By Mary J. Loftus
Feel free to broil, bake, grill, or saute your fish—just don’t deep-fry it.
Assistant Professor of Neurology Fadi Nahab, medical director of the stroke program at Emory University Hospital, has found that deep-fried fish may be a main culprit in giving the “stroke belt” a bad name.
The stroke belt includes Alabama, Arkansas, Georgia, Louisiana, Mississippi, North Carolina, South Carolina, and Tennessee. Previous studies have shown that people living in this region are more likely to die from a stroke than people in other parts of the US, and that blacks are more affected than whites.
“Ours is the first major study to look at geographic differences in fish consumption in and out of the stroke belt,” Nahab says. “Eating less healthy fish may be contributing to America’s stroke belt and to racial disparities in stroke.”

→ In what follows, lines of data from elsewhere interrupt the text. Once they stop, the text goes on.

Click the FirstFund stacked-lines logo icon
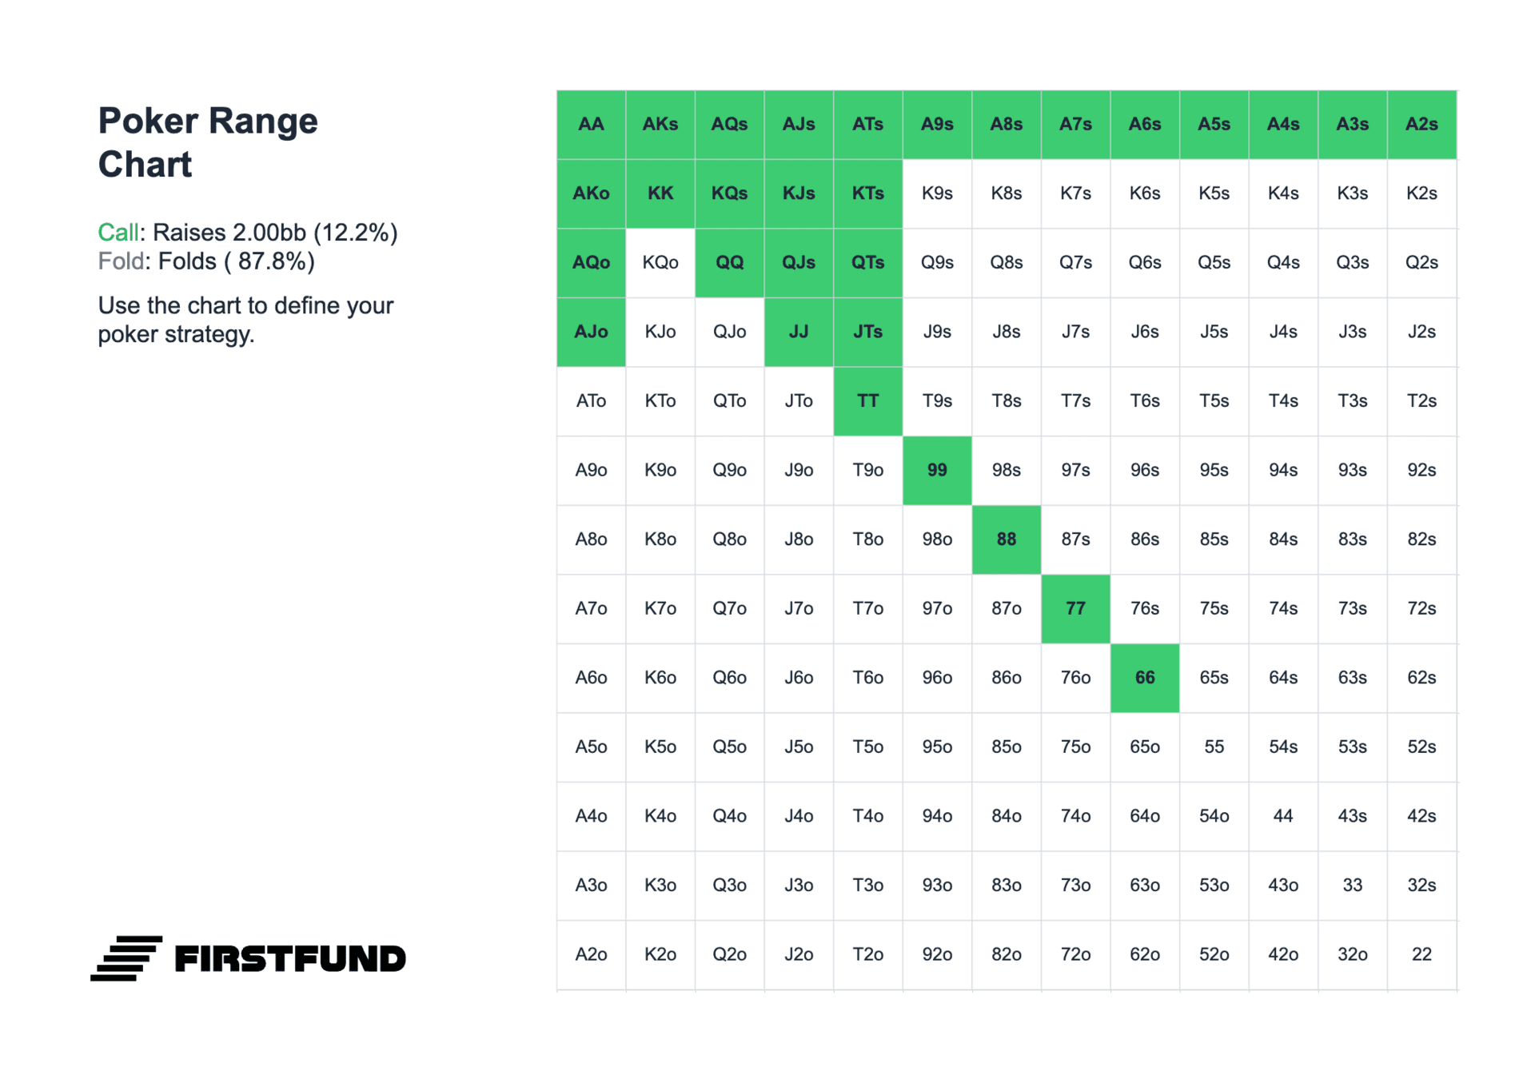1535x1083 pixels. [x=126, y=958]
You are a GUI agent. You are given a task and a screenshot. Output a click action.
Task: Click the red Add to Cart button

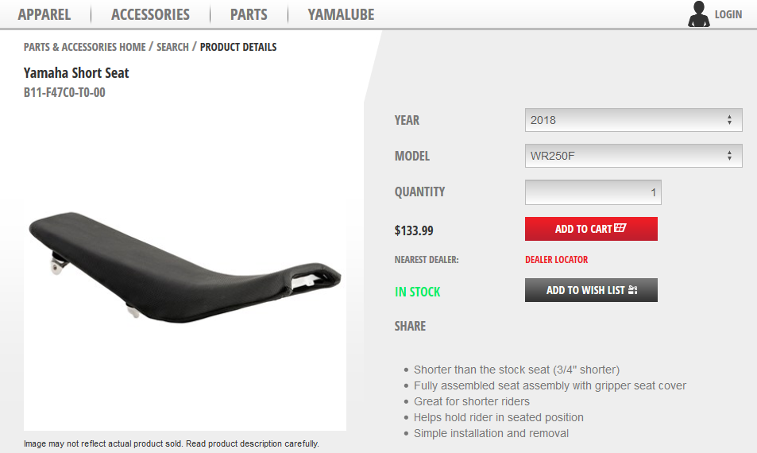591,228
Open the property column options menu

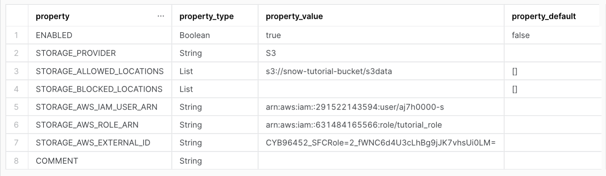click(161, 16)
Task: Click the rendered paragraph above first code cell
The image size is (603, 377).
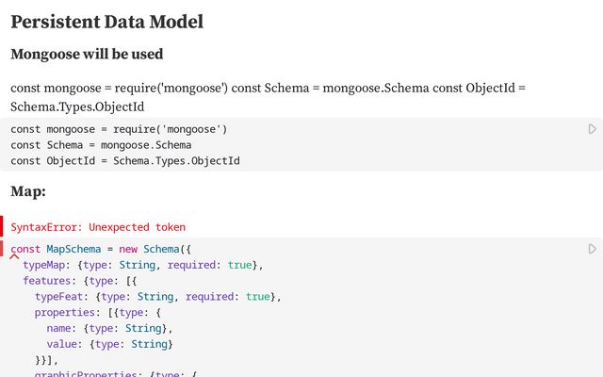Action: (x=268, y=97)
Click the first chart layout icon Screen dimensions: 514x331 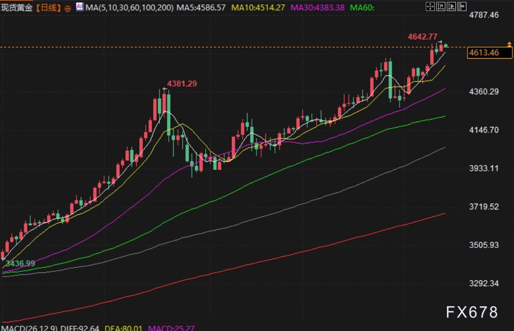click(x=430, y=7)
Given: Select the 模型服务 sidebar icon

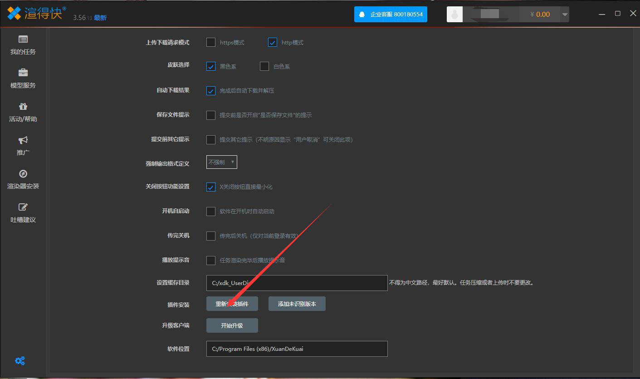Looking at the screenshot, I should click(x=22, y=77).
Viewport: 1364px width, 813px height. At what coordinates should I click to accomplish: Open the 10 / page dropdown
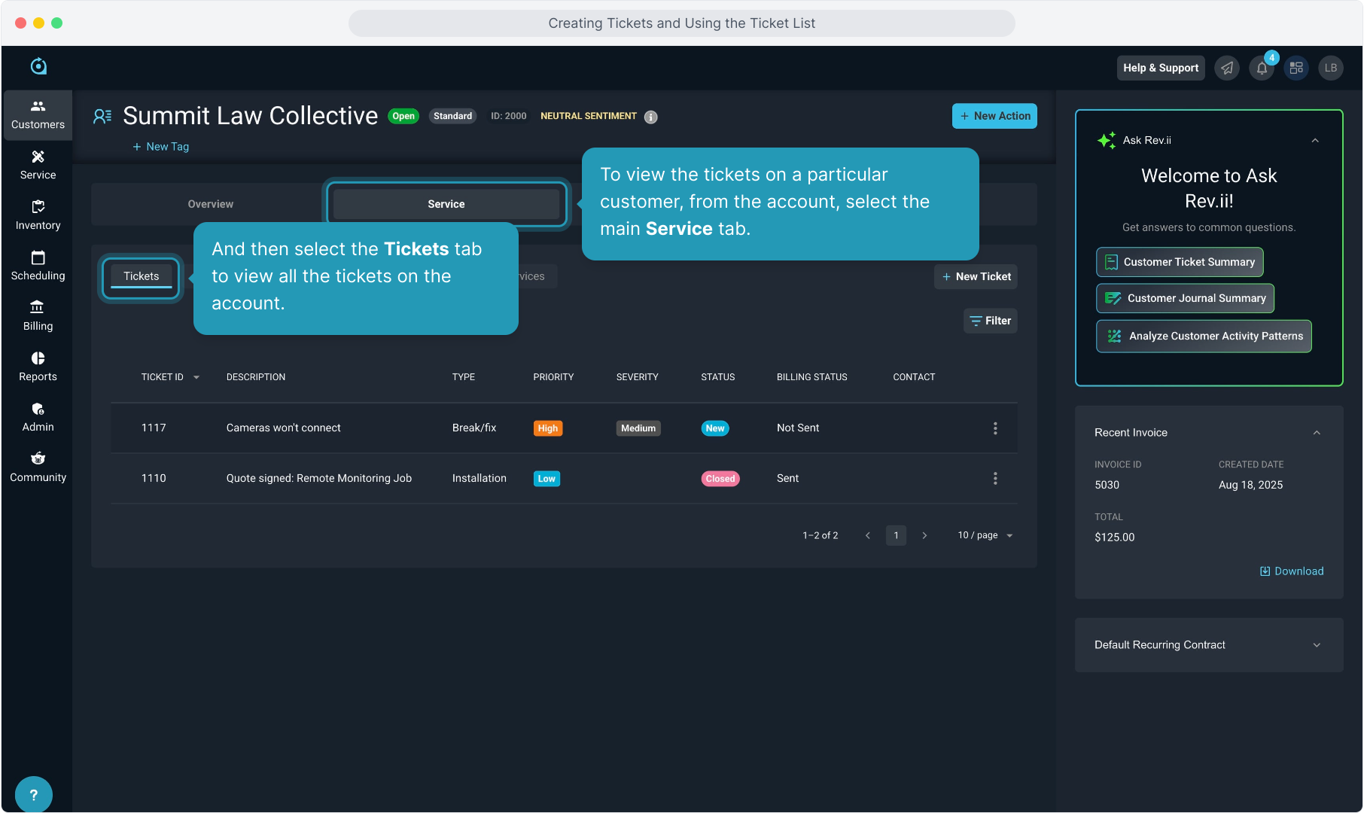985,535
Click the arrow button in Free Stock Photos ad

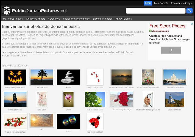pyautogui.click(x=171, y=50)
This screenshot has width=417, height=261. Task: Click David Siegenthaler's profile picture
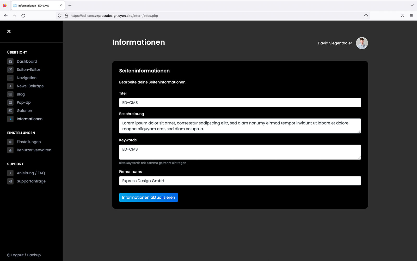[x=362, y=43]
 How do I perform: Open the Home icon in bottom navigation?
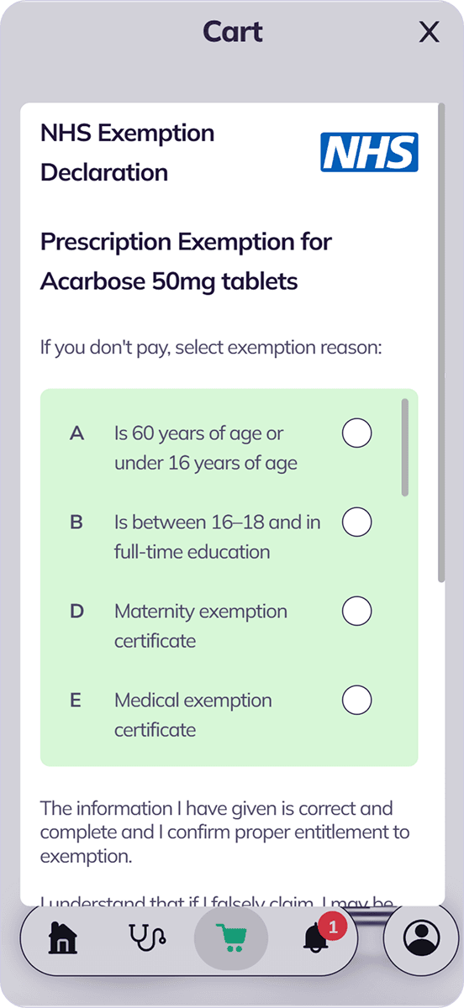(63, 938)
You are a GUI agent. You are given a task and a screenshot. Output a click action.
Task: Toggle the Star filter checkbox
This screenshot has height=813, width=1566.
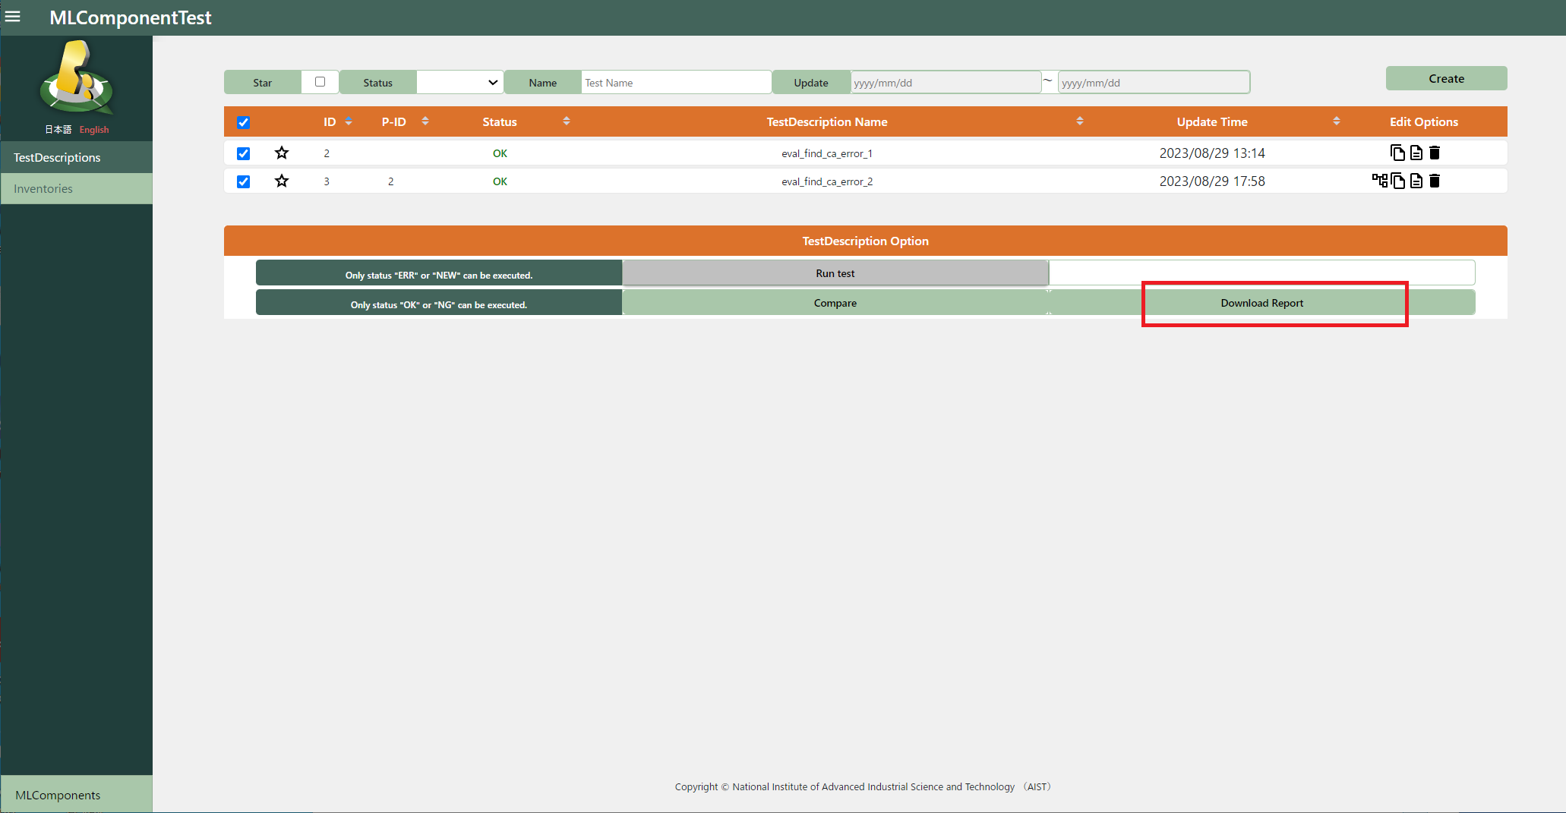(320, 82)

Omega-3 fatty acids in fish (especially oily fish like salmon, herring, and mackerel) have been found to have health benefits and may actually reduce the risk of stroke. But when fish is deep-fried, it loses its natural omega-3 fatty acids and becomes more of a risk factor than a benefit, Nahab found.
The Reasons for Geographic and Racial Differences in Stroke (REGARDS) study is a national, population-based longitudinal cohort study with a special focus on African Americans and persons living in the stroke belt.
Nahab’s team studied a subgroup of the participants, giving them a food frequency questionnaire that gauged their intake of oysters, shellfish, tuna, fried fish, and nonfried fish.
Total average servings of fish consumed per week were lower among residents of the stroke belt and “buckle” (the coastal plain region of North and South Carolina and Georgia) than among residents of other areas, but stroke belt residents ate more fried fish. The American Heart Association recommends two or more servings of fish per week.